The line with "Click 'Mi piace' under the Venezia comment" marks the start; please set it down along with all later lines through the end of the material, exactly, leaving out pictures.

──────── Records for the exercise ────────

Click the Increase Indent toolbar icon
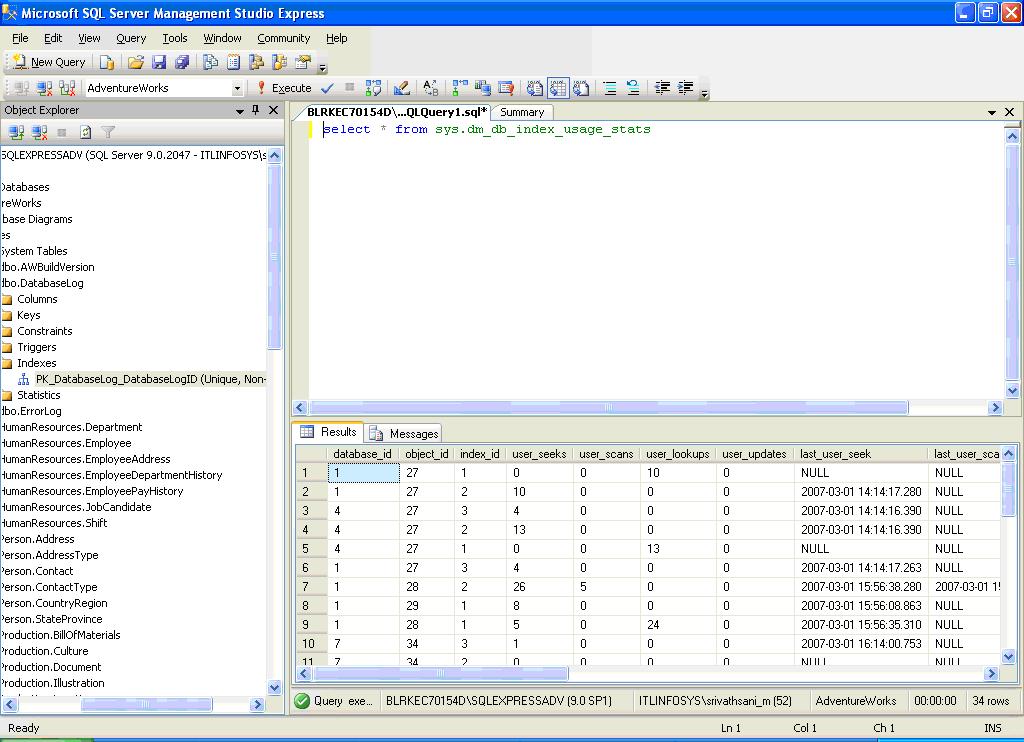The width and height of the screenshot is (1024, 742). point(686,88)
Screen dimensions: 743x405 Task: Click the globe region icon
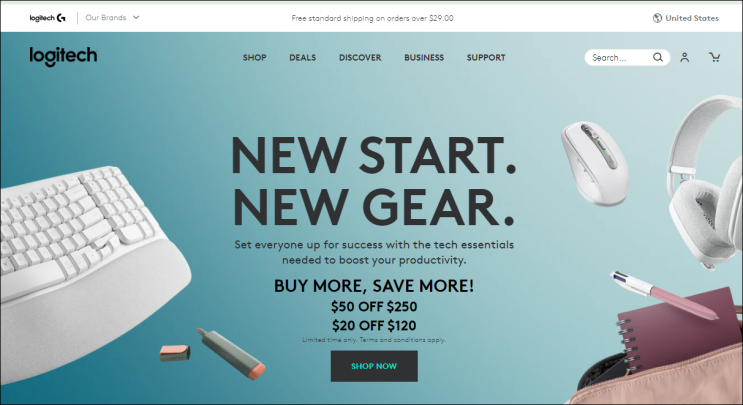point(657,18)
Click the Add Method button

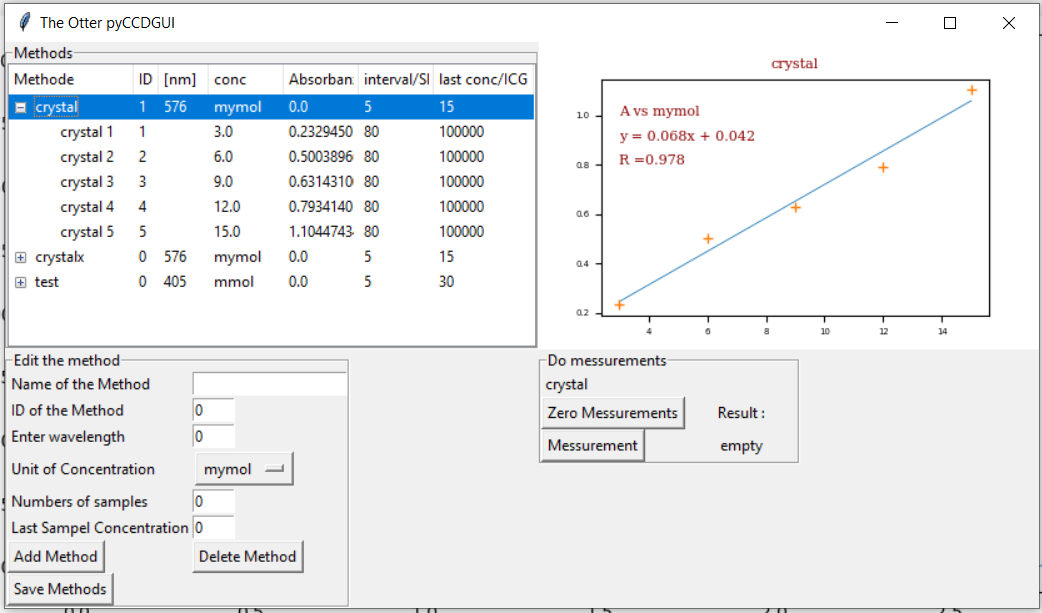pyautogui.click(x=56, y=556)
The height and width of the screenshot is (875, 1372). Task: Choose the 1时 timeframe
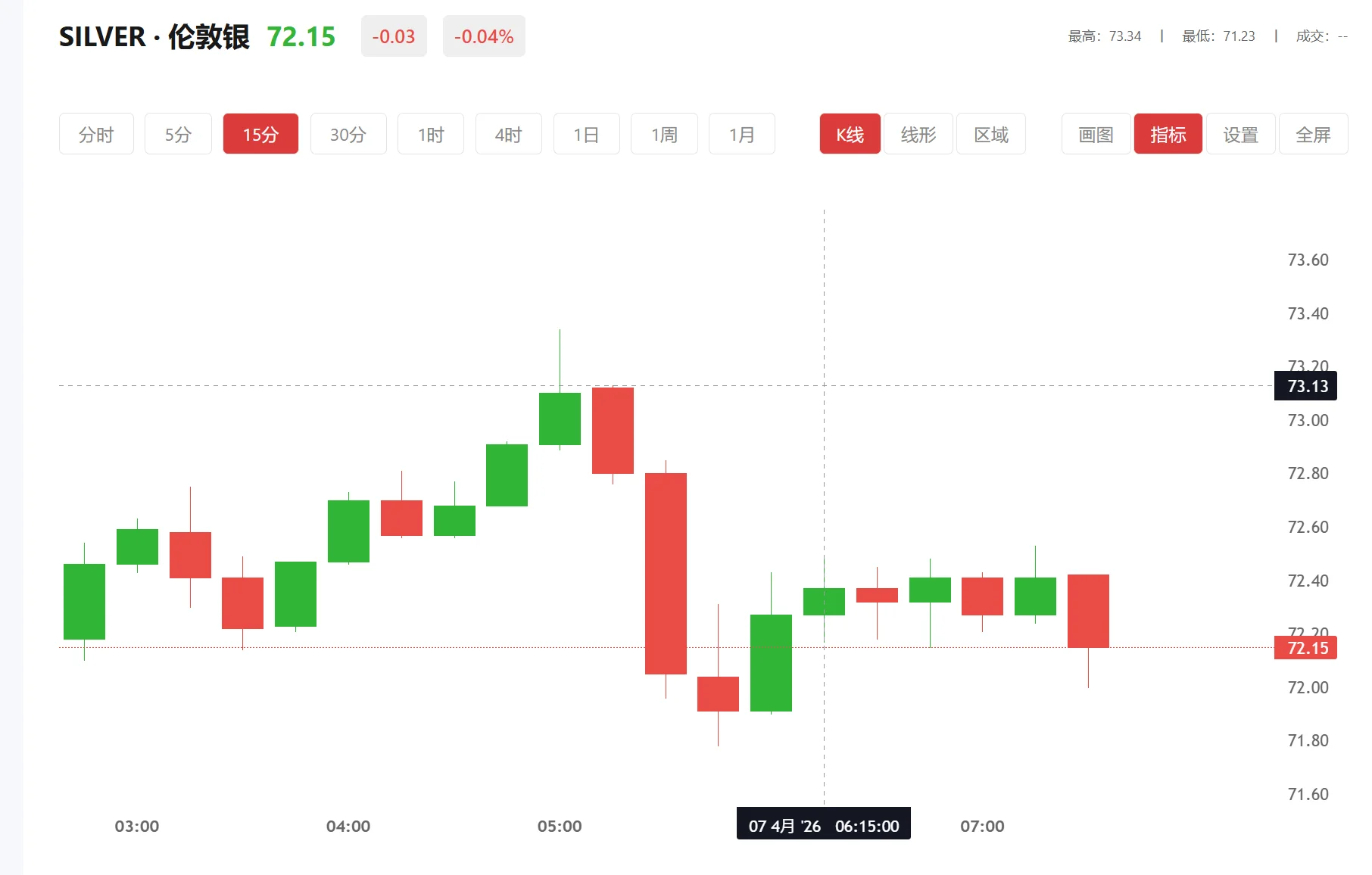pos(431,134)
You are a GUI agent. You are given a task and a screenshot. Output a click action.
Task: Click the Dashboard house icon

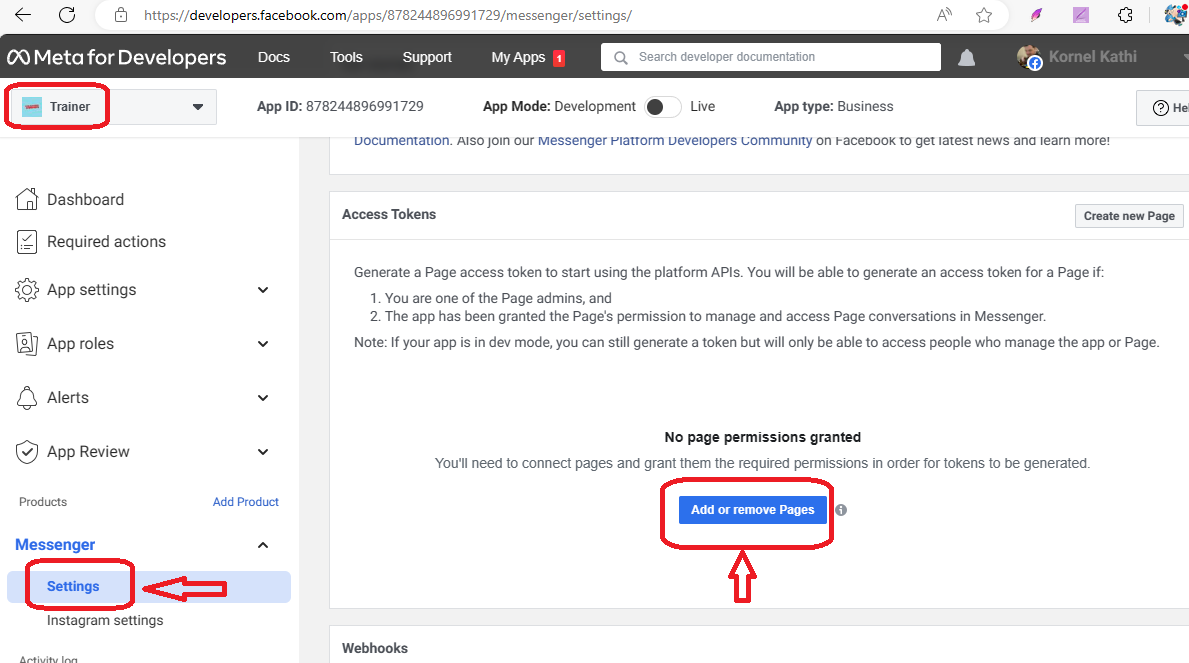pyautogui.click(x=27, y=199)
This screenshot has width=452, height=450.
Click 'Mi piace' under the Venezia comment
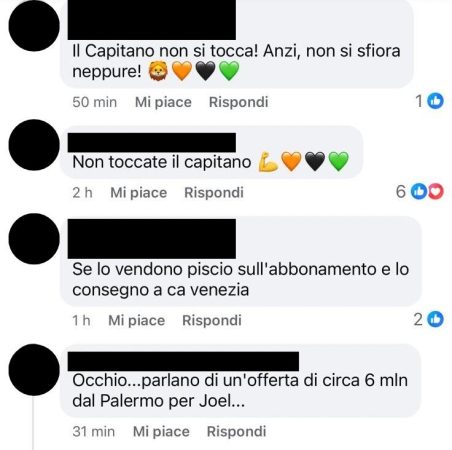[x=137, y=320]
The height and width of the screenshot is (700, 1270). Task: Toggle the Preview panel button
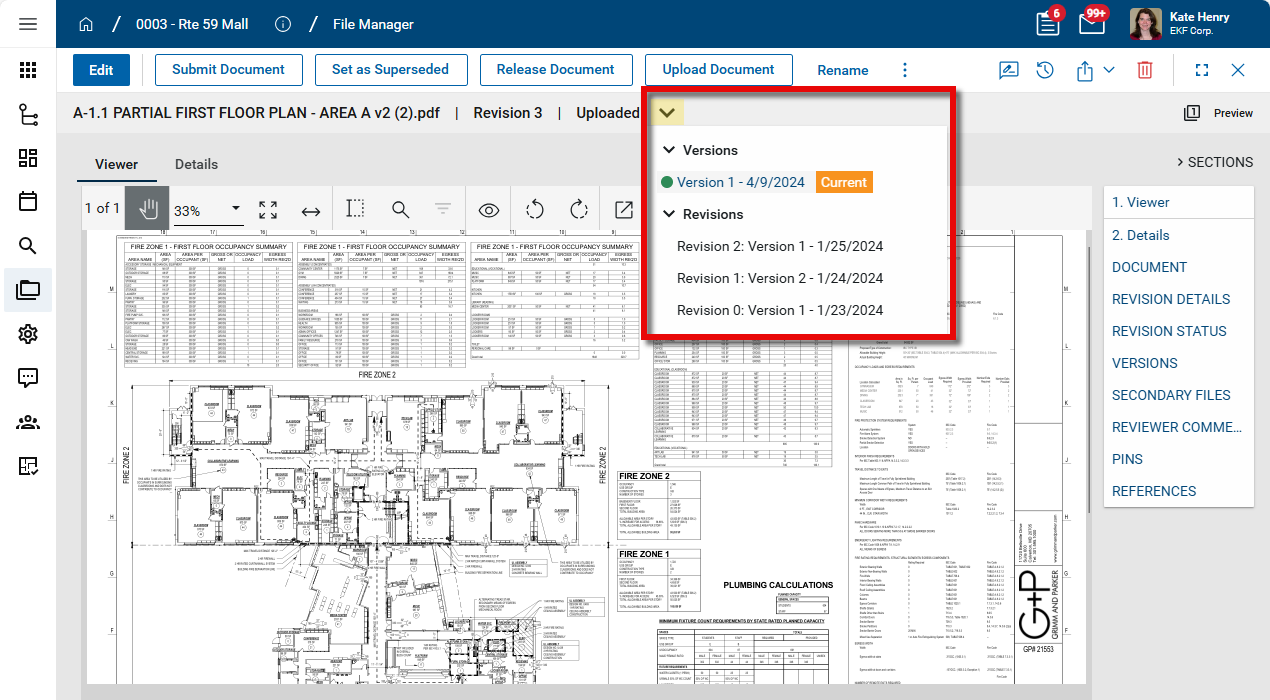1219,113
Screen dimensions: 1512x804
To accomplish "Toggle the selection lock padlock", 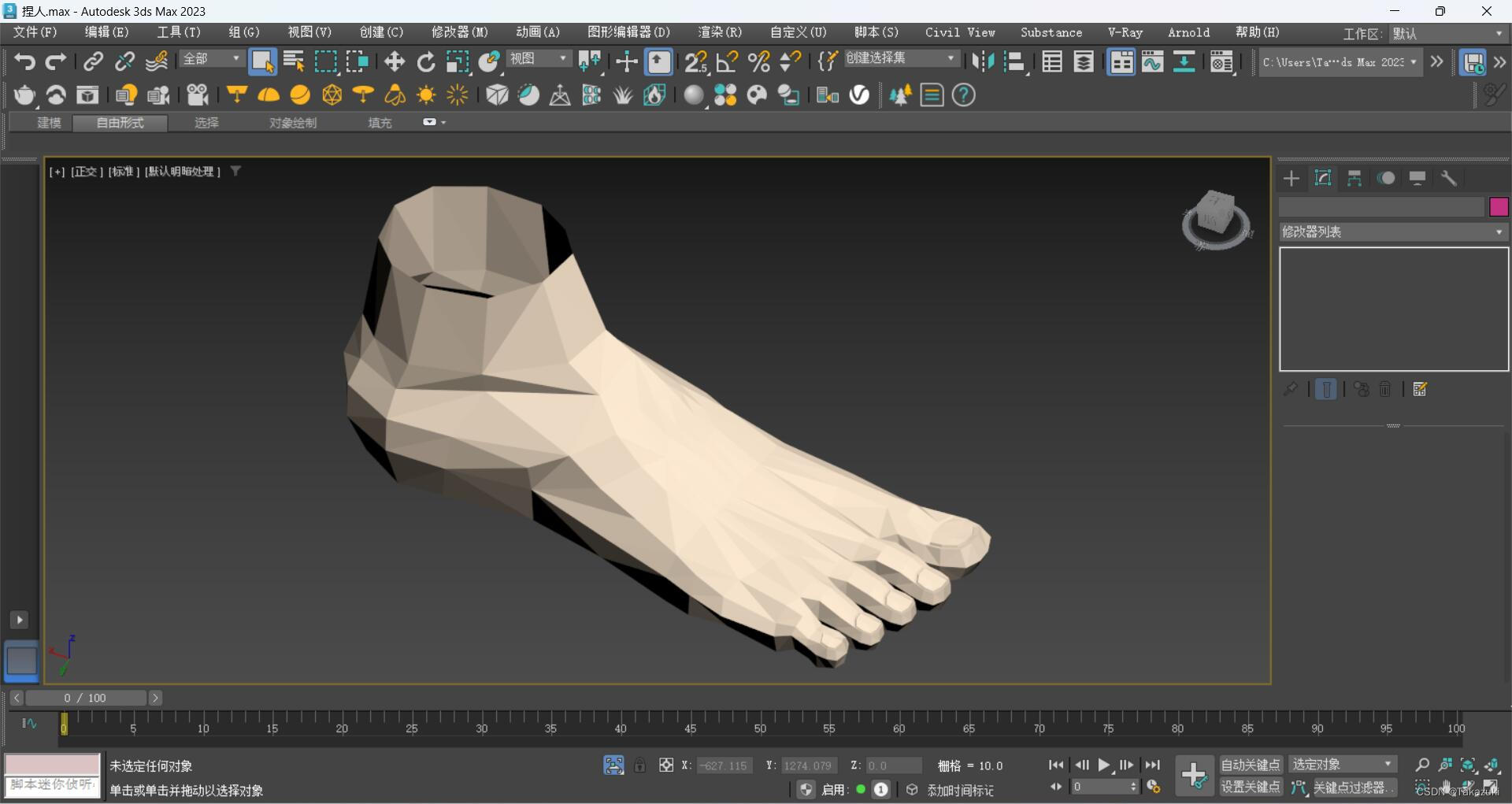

────────

■ **Answer for the task**:
Click 'Mi piace' under the Venezia comment
[x=137, y=320]
The height and width of the screenshot is (700, 1270). Task: Toggle the Preview panel button
1219,113
Screen dimensions: 1512x804
To accomplish "Toggle the selection lock padlock", 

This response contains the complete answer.